BoJ Akan Mempertahankan Suku Bunga Kebijakan Pada Level Saat Ini

BOJ - Bank Of Japan

Bank of Japan pada hari Kamis menambahkan bahasa yang lebih tajam tentang kemungkinan pemotongan suku bunga dalam pedoman untuk kebijakan masa depan tanpa membuat perubahan langsung.

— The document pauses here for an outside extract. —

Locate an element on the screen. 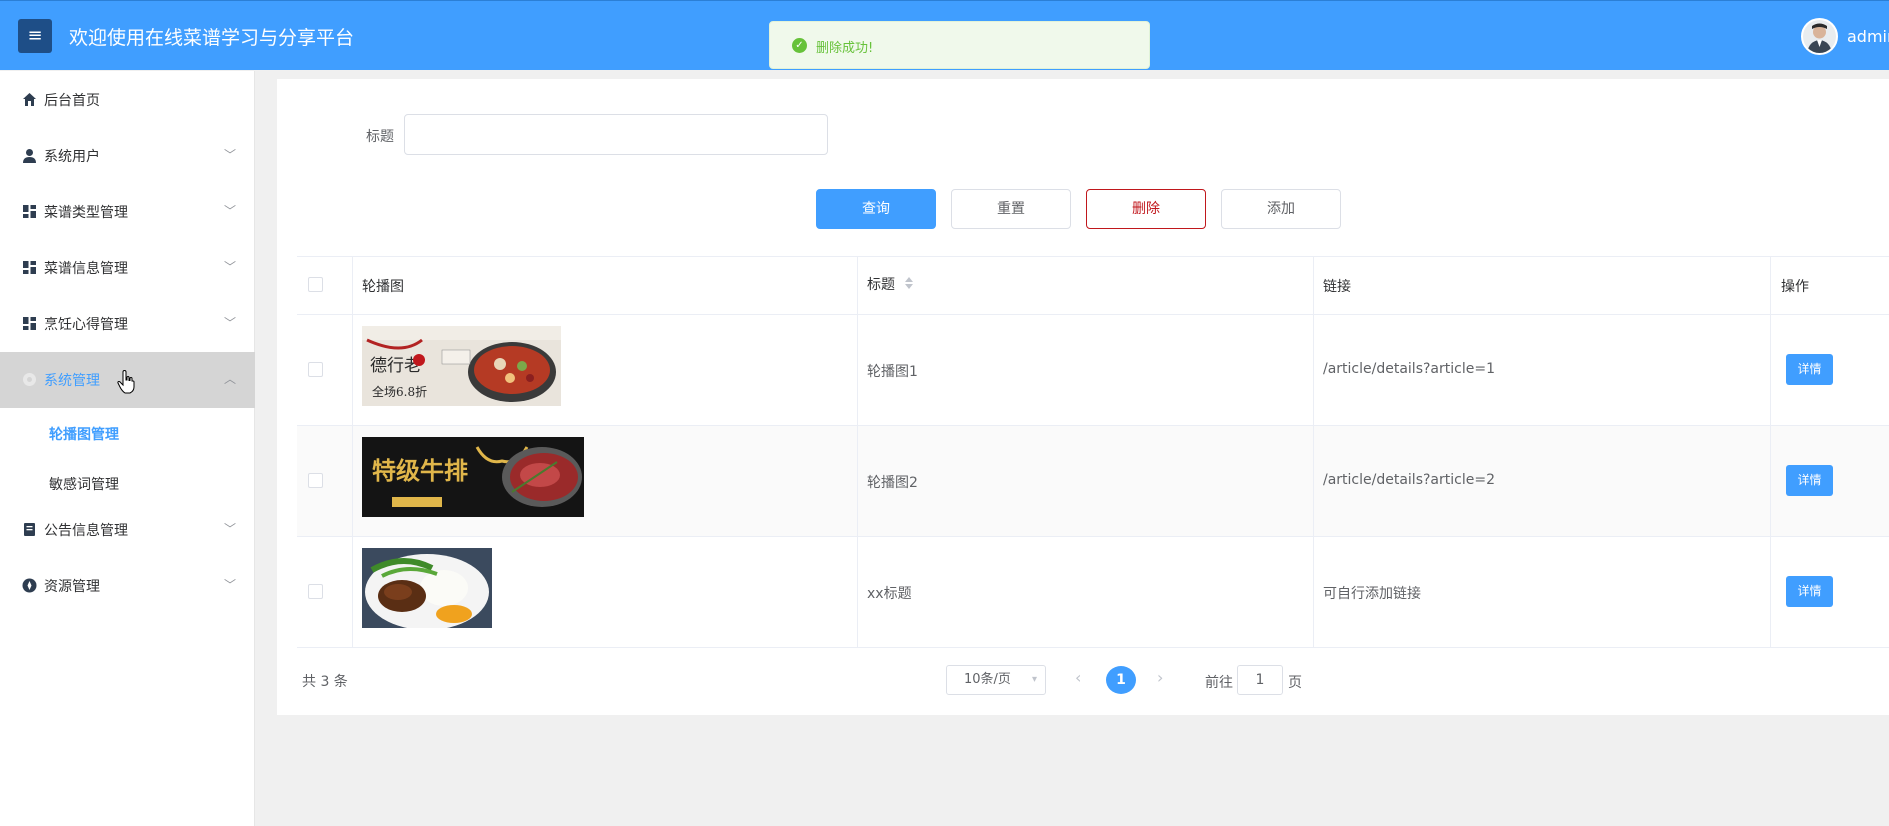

BOJ mengatakan pihaknya memperkirakan akan mempertahankan suku bunga kebijakan pada level saat ini atau menguranginya selama ketidakpastian masih mengenai pencapaian target inflasi 2% bank sentral. Sebelumnya dalam bagian yang dikenal sebagai pedoman ke depan itu mengatakan akan mempertahankan tingkat sangat rendah sampai tahun depan tanpa menentukan bahwa penurunan lebih lanjut adalah mungkin.

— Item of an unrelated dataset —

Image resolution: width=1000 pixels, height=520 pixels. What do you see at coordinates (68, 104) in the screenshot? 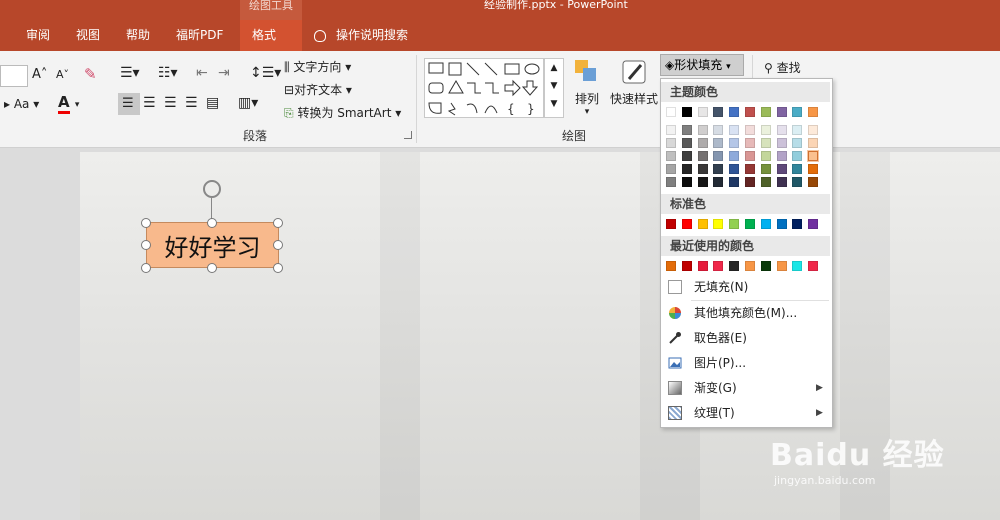
I see `font-color-icon: A ▾` at bounding box center [68, 104].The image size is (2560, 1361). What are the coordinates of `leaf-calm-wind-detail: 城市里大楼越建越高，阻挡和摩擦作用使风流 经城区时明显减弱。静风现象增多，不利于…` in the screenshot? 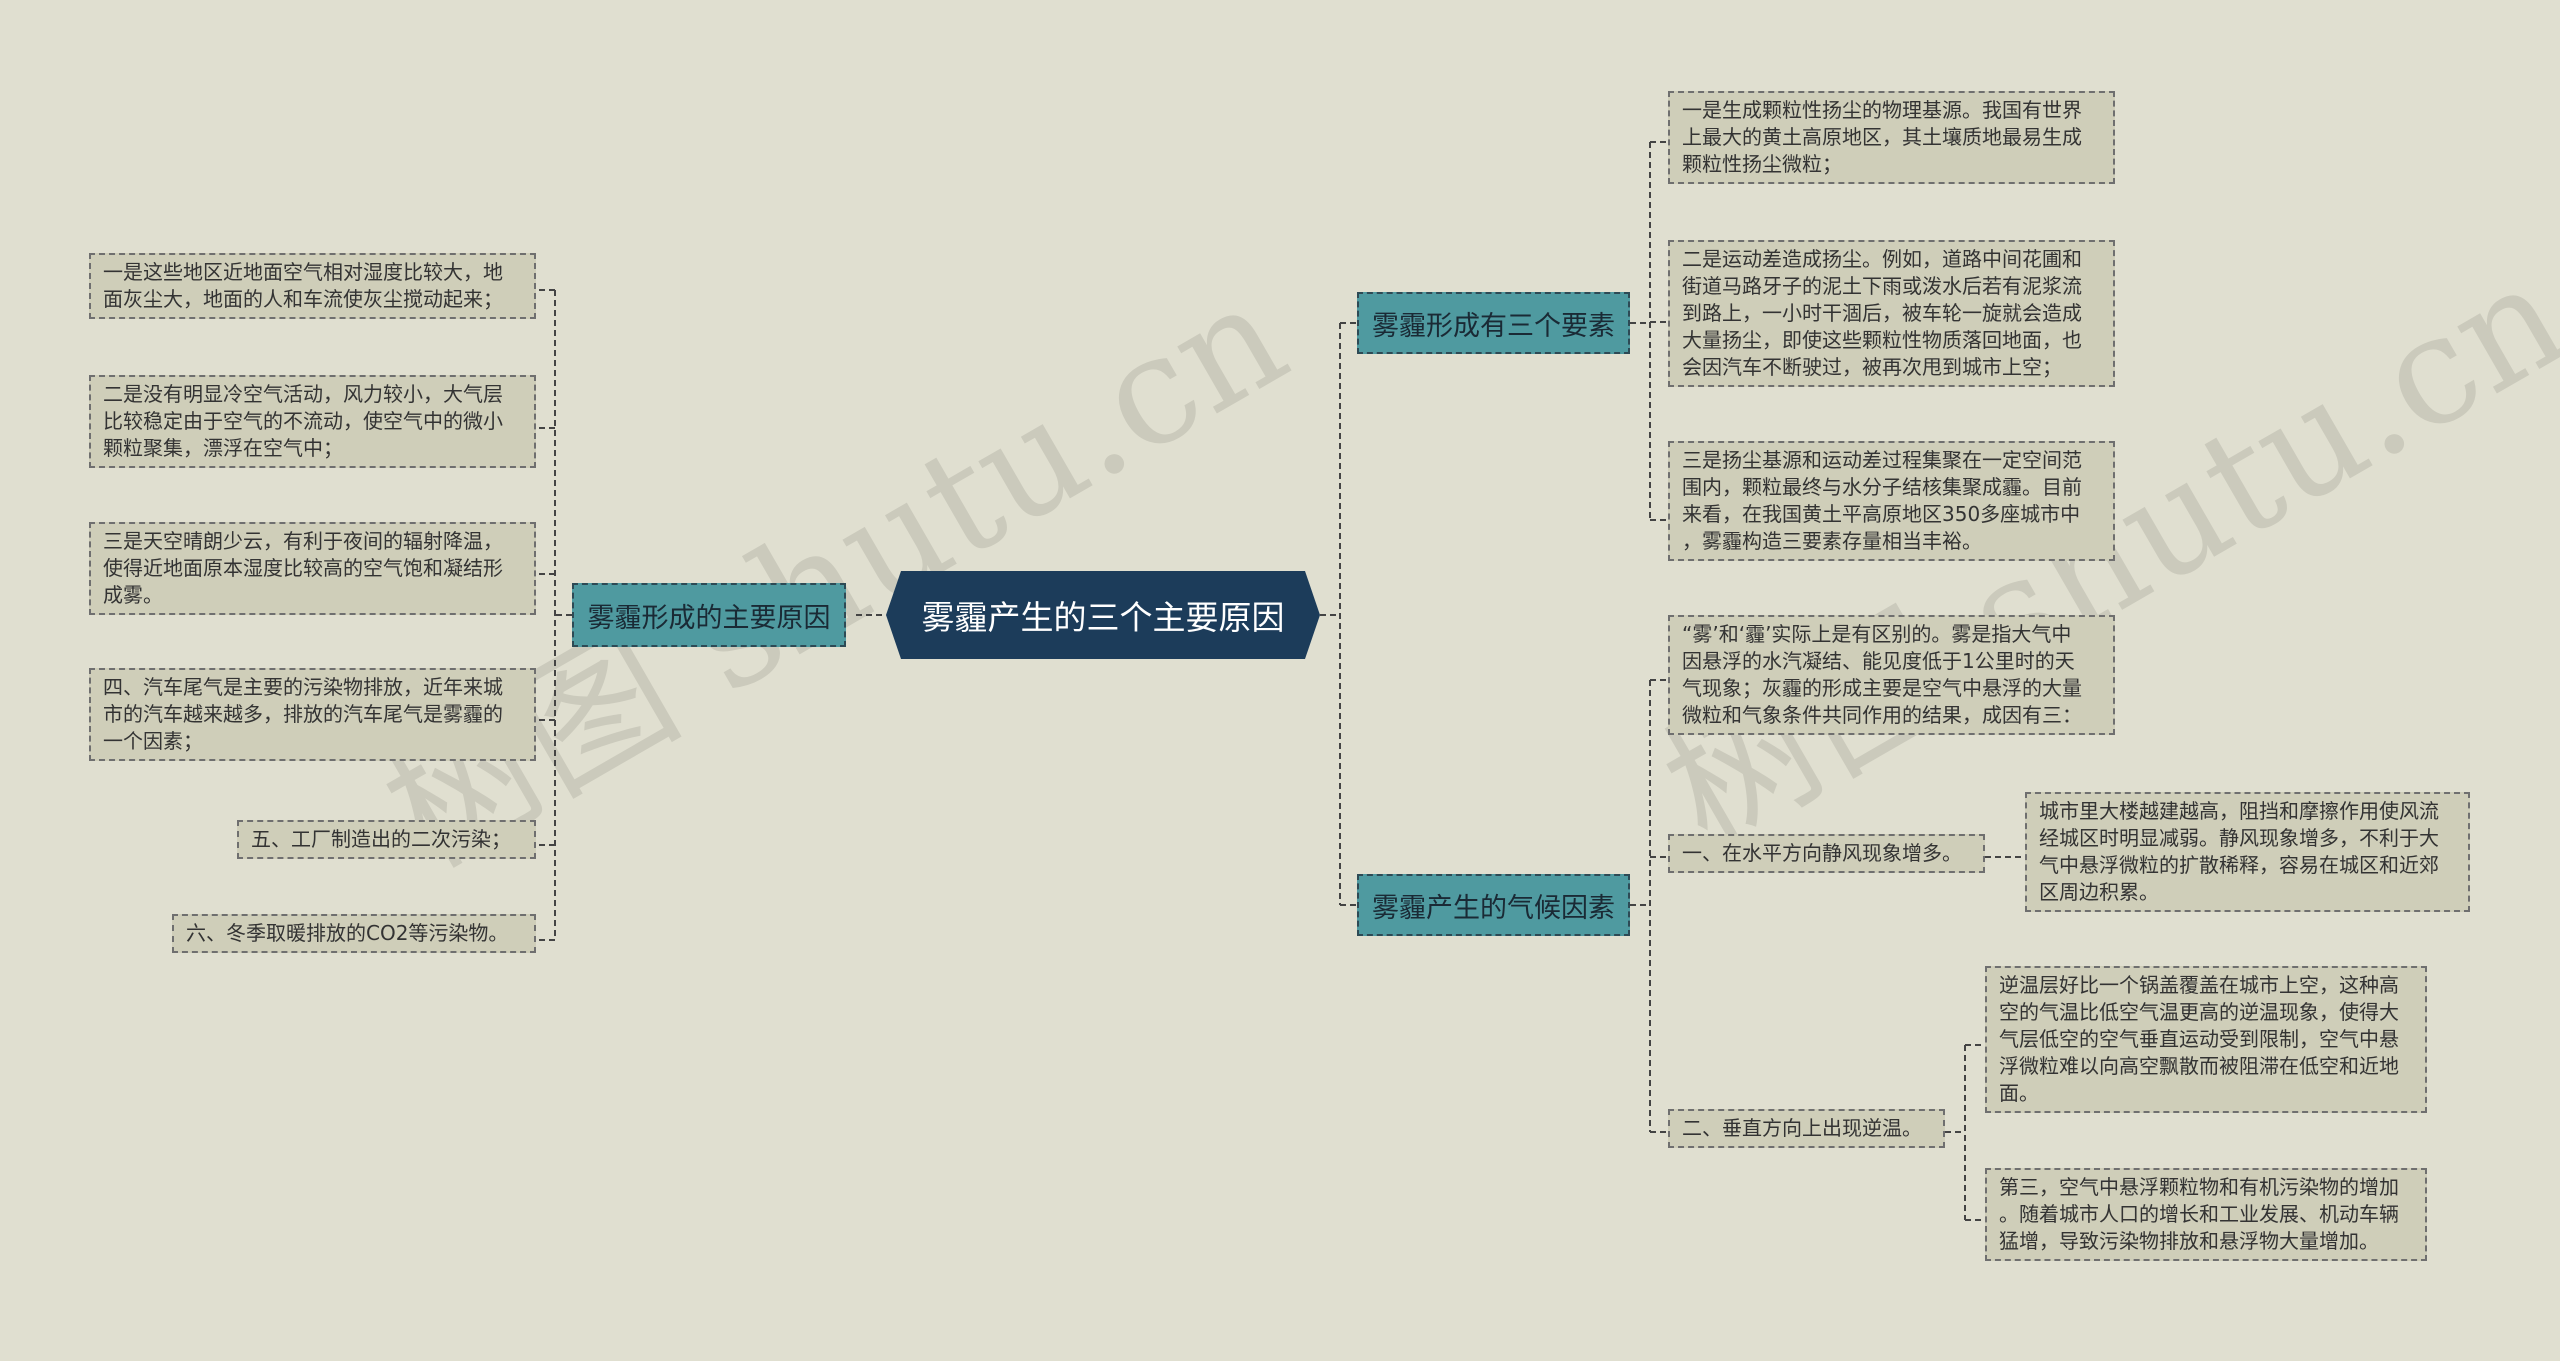 It's located at (2248, 852).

BOJ tidak mengubah tarif apa pun untuk saat ini. Itu mempertahankan suku bunga deposito jangka pendek di minus 0.1% dan target untuk imbal hasil obligasi pemerintah Jepang 10 tahun di sekitar nol.

Panduan ke depan yang baru “tidak jelas dan memberi ruang bagi bank untuk keleluasaan,” kata Yasunari Ueno, kepala ekonom pasar di Mizuho Securities. Sementara BOJ mempertahankan harapan untuk pelonggaran lebih lanjut, “Saya tidak berpikir bank benar-benar akan menurunkan suku bunga jangka pendek,” katanya.

Dalam prospek kuartalannya, BOJ mengatakan inflasi inti, yang tidak termasuk harga makanan segar, kemungkinan akan tetap di bawah target 2%. Dewan kebijakan bank memperkirakan harga konsumen inti naik 1.5% dari tahun sebelumnya di tahun yang berakhir Maret 2022, dibandingkan dengan proyeksi 1.6% yang dibuat pada bulan Juli.

Proyeksi inflasi BOJ mengecualikan dampak kenaikan pajak penjualan yang mulai berlaku 1 Oktober dan program pemerintah untuk menyediakan pendidikan anak usia dini gratis.

Beberapa risiko global, termasuk sengketa perdagangan AS-China, telah menunjukkan tanda-tanda perbaikan, yang mengarah pada stabilitas di pasar keuangan dan mengurangi tekanan pada bank sentral Jepang untuk segera bertindak. Federal Reserve pada hari Rabu menurunkan suku bunga kebijakan sebesar seperempat persentase poin untuk ketiga kalinya tahun ini tetapi mengisyaratkan bahwa ia akan menahan diri dari penurunan suku bunga lebih lanjut.

Sementara itu, bank sentral membuat beberapa catatan optimis dalam prospek kuartalannya, mengatakan permintaan di Jepang akan terus meningkat dan dampak dari masalah di luar negeri akan terbatas. Dikatakan langkah stimulus oleh bank sentral dan pemerintah, serta permintaan barang teknologi tinggi, akan membantu ekonomi global.

Namun, BOJ mengatakan pemulihan dalam pertumbuhan global kemungkinan akan memakan waktu lebih lama dari yang diharapkan karena “gesekan perdagangan AS dan China yang meningkat dan berkepanjangan.”